Thirdly, in The Dark Would I saw the opportunity to create an exciting, dynamic collaboration, where the interface between academia and administration could spark innovation out of challenge, friction, and transgression: something new could grow out of the old ‘this or that’ binary. My motivation wasn’t only my professional interest in teaching and learning, but arises from my personal and academic background too; when I reflect on my desire to work on The Dark Would, it also stems from my commitment to breaking down unhelpful binaries as a feminist and as a scholar.
This toolkit arises partly from the work we did on The Dark Would, and is also inspired by our experiences at the 2016 Counterplay conference – hence the focus on playfulness. The toolkit offers you some ways in which you might create your own Dark Woulds, physical and intellectual spaces wherein we are unsettled, our imaginations run wild, and rules can be forgotten and remade. Our intentions with the toolkit and The Dark Would more broadly are to encourage you to experiment with teaching spaces that challenge ‘traditional’ teaching and learning, disrupt accepted hierarchies of power, and explore what it means to be a whole and embodied person as a teacher and a learner.
I feel that we achieved that in the creation of the Dark Would installation, which grew to be an effective transdisciplinary learning space.
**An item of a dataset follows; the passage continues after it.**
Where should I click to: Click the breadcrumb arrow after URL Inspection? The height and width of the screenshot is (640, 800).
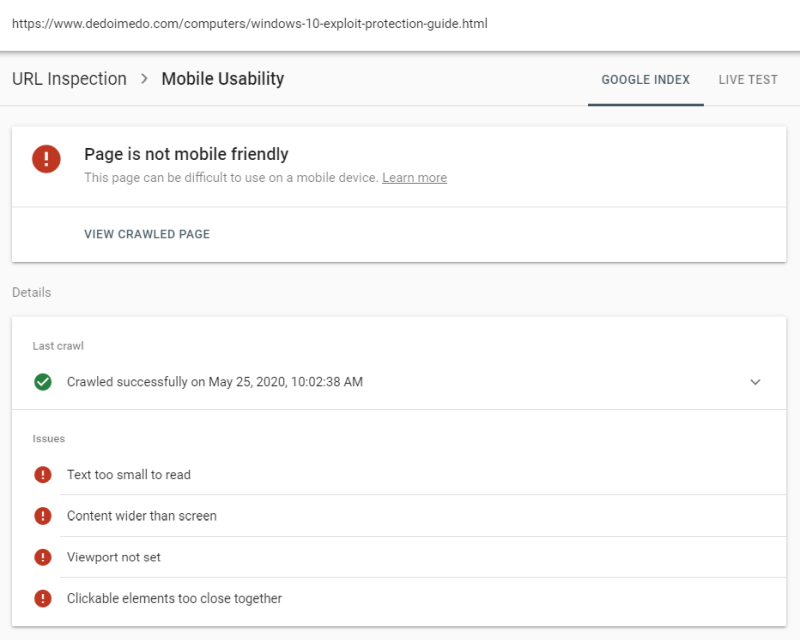tap(146, 78)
But I don’t think we achieved our broader goal of securing a legacy for The Dark Would as a way of working: I learned that, while individuals might set out with the intention of honouring and nurturing the third space, university systems do not necessarily have the flexibility to allow projects such as this to have much longevity.
I hope that toolkit we have produced demonstrates the four different but complementary voices that wove The Dark Would from a few single notes into a carefully composed symphony. I hope that we give you some ideas for exploring playful and creative teaching and learning. I encourage you to seek opportunities for collaborative innovation, because, as The Dark Would was, they can be stimulating, empowering, and creative. But transgressing the boundary between academia and the administration is draining, and is a stubborn foe, devaluing and undermining administrative skills in particular. As with any other foray into a dark wood, I would advise you to proceed with hope, and caution.
Whitchurch, C. (2008). Shifting Identities and Blurring Boundaries: The Emergence of Third Space Professionals in UK Higher Education. Higher Education Quarterly 62 (4): 377-396.